Just back from my first trip to the Danny's reading series, which came about through a fortunate pair of events: first, an email a few weeks back from Joel Sloman telling me he was coming to town to read, and then an offer of a ride from a U of C professor who happens to be an old college classmate of Sloman's; part of the way down was spent marveling at what seems to be a renaissance of poetry events in Chicago, with the Danny's series having become something like the marquee event of the new wave.
Danny's itself is a bar that seems to mirror its upscaling Bucktown environs: once apparently a genuine dive, it's now more of a "dive," dark and adequately smoky but with cool little tables and low cushioned stools placed sparsely in its back rooms. The readers were positioned at a DJ station just past the bar, so that in theory one could view the reading through the cutout between the bar and the back room without even leaving the bar itself.
I don't know what I was expecting in terms of turnout, but the room was just comfortably full, with people sitting on the floor story-hour fashion and about ten more slightly less engaged people hovering around the bar; Chuck Stebelton and I ended up listening to the reading standing up against a brick wall, nursing beers.
Joel Sloman worried to me beforehand that the dark would make it hard to read. At the mic he was engagingly nervous and modest, clearing his throat frequently and assuring us that he would inform us of the ends of poems by grunting. He described what he would be reading simply as "short lyrical poems," and indeed the affect of the reading was one of intense lyric introspection (heightened by Sloman's habit of lowering his head as he ended a poem, so that the final phrase at times escaped the mic and seemed almost to be spoken to himself) and close observation of nature: precise renderings of flowers and plant life, yet with curious diversions and metacommentary that produced a sense of what Sloman himself called the "familiar alien." It surprised me a bit to hear Chuck refer to Sloman's humor afterwards, but looking at Sloman's book Stops when I got home I realized Chuck was entirely right; on the page many of the poems Sloman read had a whimsy and verve that Sloman, in person, declined to play for laughs. What had struck me as simple images of nature turned out to modulate into something much more constructed and ambivalent, with the botanic blurring into the human blurring into the artificial--
Dogwood's poised salmon petals enunciate calmly.
Leaves at fewer and fewer dpi slowly dissolve spring.

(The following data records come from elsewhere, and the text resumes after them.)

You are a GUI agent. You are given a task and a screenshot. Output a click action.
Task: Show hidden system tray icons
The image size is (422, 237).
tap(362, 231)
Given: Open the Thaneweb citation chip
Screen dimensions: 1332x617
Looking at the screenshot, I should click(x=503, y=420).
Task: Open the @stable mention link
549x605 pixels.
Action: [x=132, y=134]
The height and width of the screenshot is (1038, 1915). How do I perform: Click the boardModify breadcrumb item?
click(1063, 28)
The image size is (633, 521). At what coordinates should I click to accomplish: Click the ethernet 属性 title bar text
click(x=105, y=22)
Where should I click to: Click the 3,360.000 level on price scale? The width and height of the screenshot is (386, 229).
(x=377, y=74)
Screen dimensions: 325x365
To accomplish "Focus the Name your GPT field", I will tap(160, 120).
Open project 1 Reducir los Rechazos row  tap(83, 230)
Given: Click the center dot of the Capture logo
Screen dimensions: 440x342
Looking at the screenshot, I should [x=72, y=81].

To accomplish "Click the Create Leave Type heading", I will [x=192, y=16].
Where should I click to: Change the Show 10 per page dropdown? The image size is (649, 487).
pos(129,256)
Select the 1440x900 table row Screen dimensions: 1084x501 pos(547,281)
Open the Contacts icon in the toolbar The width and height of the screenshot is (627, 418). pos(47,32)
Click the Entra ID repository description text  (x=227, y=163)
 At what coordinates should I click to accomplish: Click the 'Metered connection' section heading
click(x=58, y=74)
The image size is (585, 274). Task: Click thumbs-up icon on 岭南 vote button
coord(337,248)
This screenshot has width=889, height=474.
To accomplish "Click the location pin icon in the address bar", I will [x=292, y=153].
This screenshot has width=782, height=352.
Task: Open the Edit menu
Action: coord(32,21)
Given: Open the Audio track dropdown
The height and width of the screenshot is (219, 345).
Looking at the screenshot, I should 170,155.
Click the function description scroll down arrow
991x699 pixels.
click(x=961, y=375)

--moving across registers confidently and at great speed but without hiding the seams. Sloman doesn't shy from metaphysics, either, but a poem like "Self and Self" breaks it down pragmatically, funny and direct:
Thank you for the sea.
It goes "woo woo."
Mark Strand, the evening's second reader, was far more at ease in the space, leaning his lanky frame over the microphone, reading deliberately, and apologizing with a wink to those in the room who might have heard him read a particular poem "too many times." While Sloman downplayed the humor in his poems, Strand had no fear of the punchline, opening with a well-turned ballad, "The Couple," that might well have been described as rollicking were it not for its ironic flourishes (woman and man meet, have sex, and die tragically all while waiting on a subway platform). Perhaps since it's been some time since I've read Strand closely, the selections seemed to highlight to me not only what's distinctive about Strand's work, but what gestures and influences Strand shares with his contemporaries: the taste for surreal plot and details, the short deadpan line, and the metafictional turn that undercuts potential self-seriousness. "Cake" compressed Dante into the story of a man who gets lost (in a dark wood, of course) on his way to buy a cake; the perfect apparition of "Man and Camel" is disrupted by the mere gaze of the poem's speaker, who is reprimanded, "You ruined it!"; "2002" features Death reflecting, "I'm thinking of Strand" and then delivering the poet to an adoring crowd in the afterlife that cries frozen tears.